İki,iki buçuk yaşlarında kadardı. Uzun ayrı kalmıştık. Birgün annesine “öyle özlüyorum ki anneannemi ağlıyorum ağlıyorum gözyaşlarımı içime akıtıyorum hep ayaklarımdan dizlerime kadar gözyaşı doldu”demiş.
Çocuk dili ile özlem. Saf,tertemiz,çarpıcı.
Yüreğim pare,pare.
Benim ufakların birinden söz ediyorum. Çok duygulu bir delikanlı o.Şimdi dokuz yaşında ama hala çok zor ayrılıyoruz. :(
Ayrılık hep var insanın hayatında. Anne sinesinden ayrılığıdır ilk olan.

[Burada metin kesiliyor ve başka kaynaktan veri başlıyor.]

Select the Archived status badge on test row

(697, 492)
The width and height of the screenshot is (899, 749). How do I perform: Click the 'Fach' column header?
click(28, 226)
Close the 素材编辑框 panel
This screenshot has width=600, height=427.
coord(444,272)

Sonrası tesbih taneleri gibi gelir. Ama alışılmaz ayrılmalara ,kavuşmalara. Her seferinde bağrından koparılır gibi olur giden. İçi yanar kalanın.
Gitmek mi zor kalmak mı diye sorulduğunda genellikle gitmenin daha zor olduğunu düşünülür...Kalmanın ise daha acı verdiği. Hangisi olursa sonuçta giden ağlar,kalan ağlar.
Sonra hatırlanır aynı gökyüzünü paylaştığın. Teselli bulunur çok şükür canı sağ ya. Elbet birgün kavuşulur.
Önemli olan gönül birlikteliğidir, gönüller bir...
Yükledim bugünün ayrılığına bunca senenin ayrılıklarını. Her biri geçti sinema şeridi gibi gözümden.
Sahi hangisi zor. Gitmek mi,kalmak mı?